Her remarks triggered a wave of enthusiastic agreement from Maharashtra’s Maha Vikas Aghadi. Priyanka Chaturvedi of the Uddhav Sena declared that Mamata is a central pillar of the alliance and deserved a larger role. Sharad Pawar chimed in too, praising Mamata’s capabilities and reminding everyone—without naming him—that he has used the word “capable” for many leaders, but rarely, if ever, for Rahul Gandhi. It was an elegant political slap dressed as a compliment.

This scramble for leadership comes despite the Congress finishing with 99 seats and the regional parties collectively bagging 135 in the Lok Sabha. Even after nearly doubling its numbers from 2019, the Congress remains a shaky “natural leader”—a title earned more by habit than by performance. Meanwhile, two major partners—Nitish Kumar’s JD(U) and Jayant Chaudhary’s RLD—quietly defected to the BJP-led NDA before the elections. That alone should have alerted Congress that their alliance was less a coalition and more an exit queue.

The alliance’s biggest flaw is its composition: parties that have grown primarily by eating into Congress’s vote base—SC, ST, Muslim, and regional identities—are now being asked to strengthen the very party they weakened. Why would they? A stronger Congress threatens their own influence. So they want a weakened, desperate Congress that needs them, not one that leads them.

The regional parties also argue—quite convincingly—that they have a better record against the BJP. And the facts support them. The National Conference defeated the BJP in Jammu & Kashmir. The Jharkhand Mukti Morcha defeated it in Jharkhand. In contrast, the Congress squandered a golden opportunity in Haryana, losing despite the BJP’s vulnerabilities, and faced humiliation in Maharashtra, after which its allies conveniently blamed the Congress for the disaster. With crucial elections coming up in Uttar Pradesh, Tamil Nadu and West Bengal, regional parties feel Rahul Gandhi is less a leader and more a political liability. Leading with him, they argue privately, is like trying to win a marathon while dragging a grand piano.

Yet, even within this rebellion, there is no unity. The DMK still supports the Congress because it faces no threat from it in Tamil Nadu. Others are waiting for the wind to settle before choosing whom to betray. Ideology? That word evaporated from the alliance vocabulary months ago. Today, unity is held together with resentment, rivalry, and a common fear of irrelevance.

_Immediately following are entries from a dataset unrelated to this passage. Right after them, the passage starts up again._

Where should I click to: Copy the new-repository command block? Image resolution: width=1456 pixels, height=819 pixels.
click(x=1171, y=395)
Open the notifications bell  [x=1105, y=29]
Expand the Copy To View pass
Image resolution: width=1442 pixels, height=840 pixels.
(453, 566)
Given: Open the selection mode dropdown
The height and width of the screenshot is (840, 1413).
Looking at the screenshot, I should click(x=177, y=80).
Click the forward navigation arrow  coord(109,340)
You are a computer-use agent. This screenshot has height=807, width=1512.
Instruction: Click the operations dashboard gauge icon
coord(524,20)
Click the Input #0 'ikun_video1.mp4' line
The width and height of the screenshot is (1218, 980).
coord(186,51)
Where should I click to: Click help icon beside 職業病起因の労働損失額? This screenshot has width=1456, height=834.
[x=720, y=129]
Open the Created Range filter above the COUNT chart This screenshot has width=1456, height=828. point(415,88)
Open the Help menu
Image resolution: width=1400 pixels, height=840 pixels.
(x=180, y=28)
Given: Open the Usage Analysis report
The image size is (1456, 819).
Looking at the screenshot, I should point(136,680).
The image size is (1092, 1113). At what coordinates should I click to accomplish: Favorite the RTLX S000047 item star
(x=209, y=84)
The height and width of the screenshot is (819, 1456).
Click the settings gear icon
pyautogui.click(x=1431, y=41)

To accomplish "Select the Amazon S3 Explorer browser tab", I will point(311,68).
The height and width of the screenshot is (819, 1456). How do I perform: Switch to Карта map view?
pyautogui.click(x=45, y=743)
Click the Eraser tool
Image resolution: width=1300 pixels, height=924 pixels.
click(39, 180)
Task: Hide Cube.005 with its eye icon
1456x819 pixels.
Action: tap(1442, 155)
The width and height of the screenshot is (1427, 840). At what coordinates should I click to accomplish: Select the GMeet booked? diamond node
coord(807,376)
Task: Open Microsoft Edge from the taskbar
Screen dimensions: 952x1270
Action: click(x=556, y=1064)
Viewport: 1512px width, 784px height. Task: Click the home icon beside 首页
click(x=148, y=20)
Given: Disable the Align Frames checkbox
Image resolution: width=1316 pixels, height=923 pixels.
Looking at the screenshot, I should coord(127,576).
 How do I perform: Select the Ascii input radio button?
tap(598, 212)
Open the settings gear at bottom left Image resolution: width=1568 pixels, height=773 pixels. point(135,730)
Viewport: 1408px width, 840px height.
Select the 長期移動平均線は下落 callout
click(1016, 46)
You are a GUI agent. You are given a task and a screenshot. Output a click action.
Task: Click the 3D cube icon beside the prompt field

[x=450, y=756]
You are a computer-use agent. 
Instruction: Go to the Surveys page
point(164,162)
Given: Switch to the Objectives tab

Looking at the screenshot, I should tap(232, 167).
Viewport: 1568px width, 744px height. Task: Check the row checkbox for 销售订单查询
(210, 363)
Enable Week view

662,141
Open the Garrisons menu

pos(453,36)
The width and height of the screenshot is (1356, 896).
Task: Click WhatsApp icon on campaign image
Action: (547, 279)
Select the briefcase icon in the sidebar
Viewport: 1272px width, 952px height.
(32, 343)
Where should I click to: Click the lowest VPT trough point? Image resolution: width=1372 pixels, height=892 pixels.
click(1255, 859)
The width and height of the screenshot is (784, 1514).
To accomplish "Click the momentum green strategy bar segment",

The INDIA alliance was built on the premise that a chorus of contradictions could magically produce harmony. Instead, what we are seeing is a political orchestra where every player believes they are the conductor, and no one wants to follow the sheet music. Its survival depends entirely on how long these parties can tolerate each other in the name of defeating the BJP. Judging by the current tone, ambition and impatience, that tolerance is rapidly thinning.

The real question now is not whether the INDIA bloc can defeat the BJP. The real question is whether it can survive itself. And at the current rate of self-inflicted implosion, it may not even last long enough to find out.